Textauszug:
- - -

So, das sind jetzt die ersten die ich auf die Schnelle gefunden habe. Sobald meine Zettel mit dem Rest wieder auftauchen gibt's einen Edit.

Schreibt mir einfach eine PN und es gilt das Motto "Wer zuerst kommt, mahlt zuerst." und mehr als einen Key gibt's nur in begründeten Ausnahmefällen. 

*Edit:
*Meine Frau hat noch vier unbenutzte Origin-Keys zur Verfügung gestellt.


----------



## Briareos (14. Juni 2014)

So, das grandiose *Bastion* ist weg, *Beatbuddy* sehr wahrscheinlich auch.


----------



## Briareos (14. Juni 2014)

Man, das geht ja jetzt Schlag auf Schlag ... *Mark of the Ninj*a hat auch ein neues Zuhause gefunden.


----------



## Denis10 (14. Juni 2014)

Wenn Risen noch zu haben ist, würde ich mich dafür mal melden.


----------



## Briareos (14. Juni 2014)

So, *Risen* und das *LotRO-Pack* ist auch weg.

Viel Spaß


----------



## Denis10 (14. Juni 2014)

Ist angekommen und jetzt auch auf meinem Steam Account. 


Danke


----------



## sauerlandboy79 (14. Juni 2014)

In meinem Origin-Account wäre noch Platz für ein *Medal of Honor*. Wenn nicht vergriffen, nehme ich es gerne dankend an.


----------



## Batze (15. Juni 2014)

Dann sage ich mal tausend Dank.


----------



## Briareos (15. Juni 2014)

sauerlandboy79 schrieb:


> In meinem Origin-Account wäre noch Platz für ein *Medal of Honor*. Wenn nicht vergriffen, nehme ich es gerne dankend an.

- - -

Einträge:
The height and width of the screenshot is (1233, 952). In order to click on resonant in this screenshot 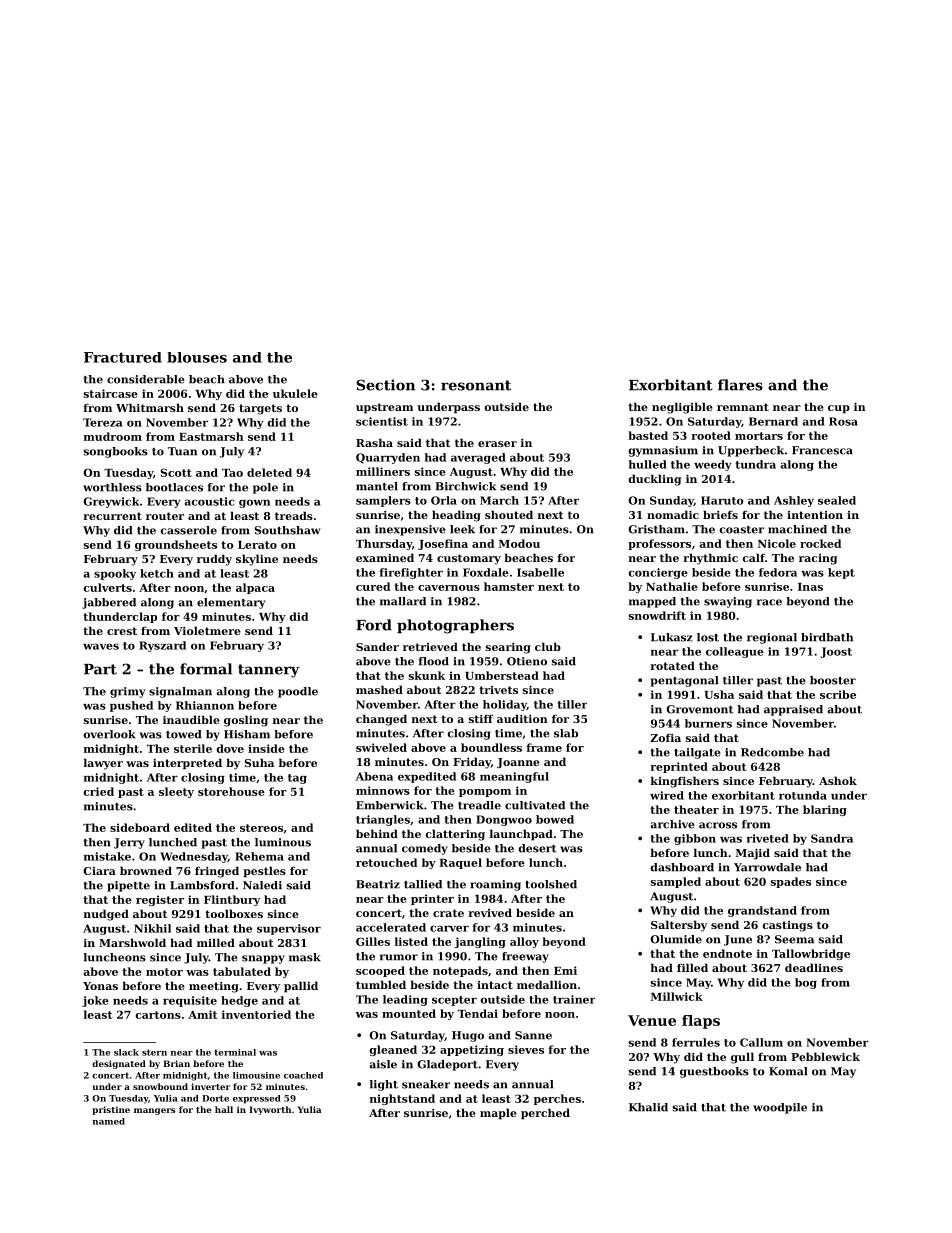, I will do `click(476, 385)`.
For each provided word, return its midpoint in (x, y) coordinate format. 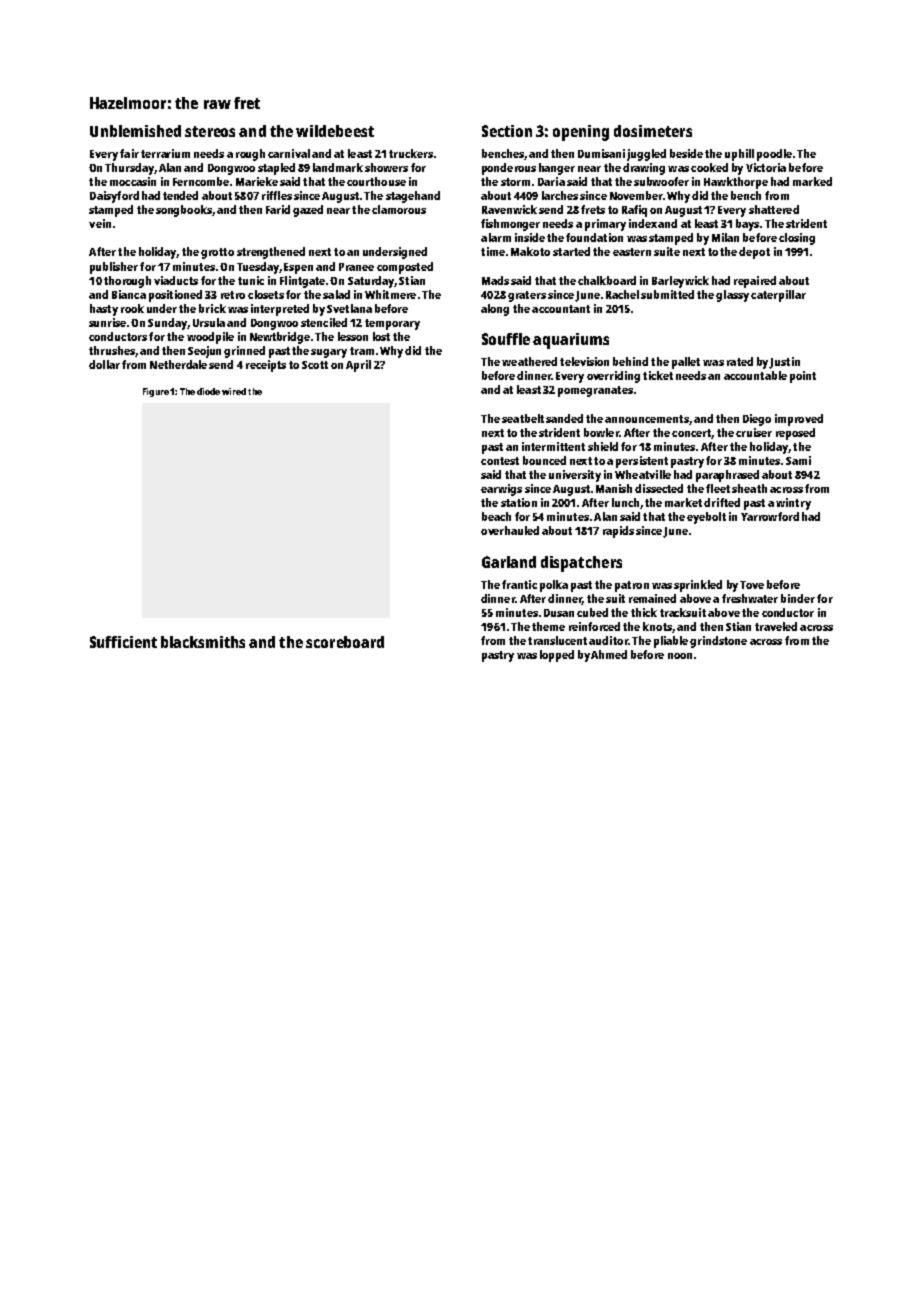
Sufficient (123, 642)
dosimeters (653, 131)
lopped (557, 656)
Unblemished (135, 131)
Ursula (209, 322)
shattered (774, 209)
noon (680, 656)
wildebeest (335, 131)
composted (405, 268)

- - -

Aufgabenstellung A:
Schreiben Sie den Abschnitt des Textauszugs von „## sauerlandboy79 (14.“ bis einschließlich „Batze (15. Juni 2014)“ genau ab.
Aufgabenstellung B:
Wiederholen Sie die Einträge wörtlich, beginnend mit der Zeile, die „Unblemished (135, 131)“ enthält, bis einschließlich der letzten Zeile der Einträge.
Der Textauszug und die Einträge stammen aus voneinander unabhängigen Quellen.

Antwort A:
## sauerlandboy79 (14. Juni 2014)

In meinem Origin-Account wäre noch Platz für ein *Medal of Honor*. Wenn nicht vergriffen, nehme ich es gerne dankend an.


----------



## Batze (15. Juni 2014)

Antwort B:
Unblemished (135, 131)
Ursula (209, 322)
shattered (774, 209)
noon (680, 656)
wildebeest (335, 131)
composted (405, 268)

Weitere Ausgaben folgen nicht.